Text passage =
============================================================
1. Technical Field
The present invention is directed to a lithographic process for device fabrication in which charged particle energy is used to delineate a pattern in an energy sensitive material. The pattern is delineated by projecting the charged particle energy onto a patterned mask, thereby projecting an image of the mask onto the energy sensitive material.
2. Art Background
In device processing, an energy sensitive material, denominated a resist, is coated on a substrate such as a semiconductor wafer (e.g., a silicon wafer), a ferroelectric wafer, an insulating wafer, (e.g. a sapphire wafer), a chromium layer supported by a substrate, or a substrate having a combination of such materials. An image of a pattern is introduced into the resist by subjecting the resist to patterned radiation. The image is then developed to produce a patterned resist using expedients such as a solution-based developer or a plasma etch to remove one of either the exposed portion or the unexposed portion of the resist. The developed pattern is then used in subsequent processing, e.g. a mask to process, i.e. etch, the underlying layer. The resist is then removed. For many devices, subsequent layers are formed and the process is repeated to form overlying patterns in the device.
In recent years, lithographic processes in which a charged particle beam is used to delineate a pattern in an energy sensitive resist material have been developed Such processes provide high resolution and high throughput. One such process is the SCALPEL(copyright) (scattering with angular limitation projection electron beam lithography) process. The SCALPEL(copyright) process is described in U.S. Pat. No. 5,260,151 which is hereby incorporated by reference.
============================================================
Written problem 1 = Repeat the portion of the lithography passage from "In recent years, lithographic" up to and including "incorporated by reference.".
Written problem 2 = Condense the paragraph of the lithography passage beginning "In device processing, an energy sensitive material" into a short list of its main steps.

Given entries =
============================================================
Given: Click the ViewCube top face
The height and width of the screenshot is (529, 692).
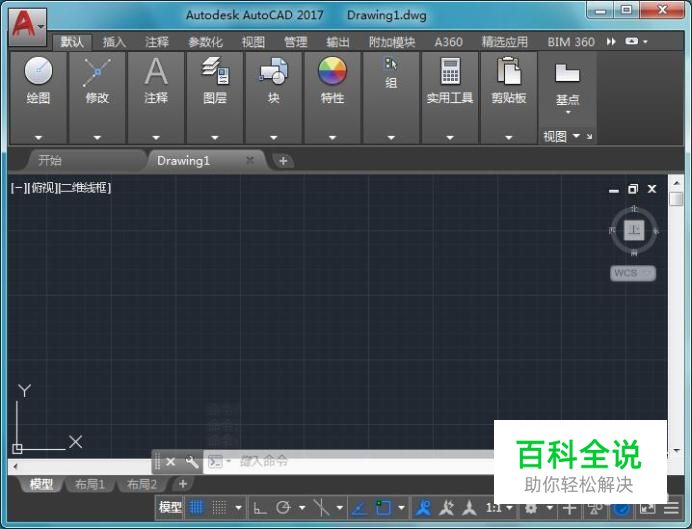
============================================================
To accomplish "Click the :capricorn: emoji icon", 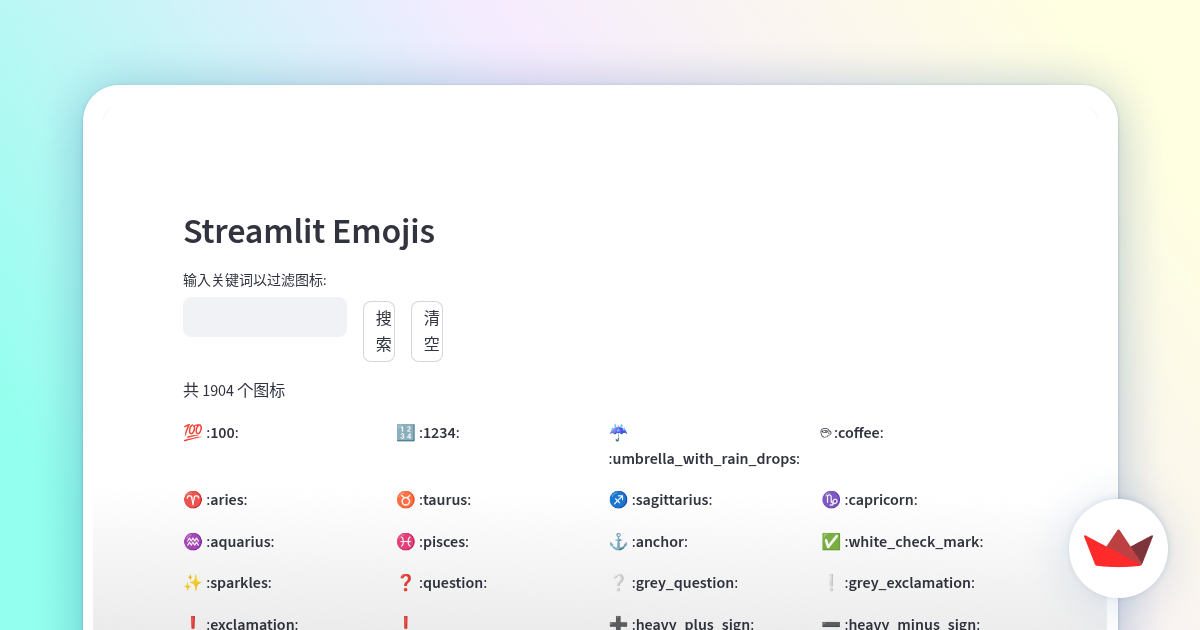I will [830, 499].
============================================================
Problem solution 1 =
In recent years, lithographic processes in which a charged particle beam is used to delineate a pattern in an energy sensitive resist material have been developed Such processes provide high resolution and high throughput. One such process is the SCALPEL(copyright) (scattering with angular limitation projection electron beam lithography) process. The SCALPEL(copyright) process is described in U.S. Pat. No. 5,260,151 which is hereby incorporated by reference.

Problem solution 2 =
- A resist (an energy sensitive material) is coated on a substrate, such as a semiconductor, ferroelectric or insulating wafer, a chromium layer on a substrate, or a combination of these.
- The resist is exposed to patterned radiation to introduce an image of a pattern.
- The image is developed, for example with a solution-based developer or a plasma etch, by removing either the exposed or the unexposed portion of the resist.
- The developed pattern serves as a mask in further processing, such as etching the underlying layer.
- The resist is removed.
- For many devices, further layers are formed and the process is repeated to build overlying patterns.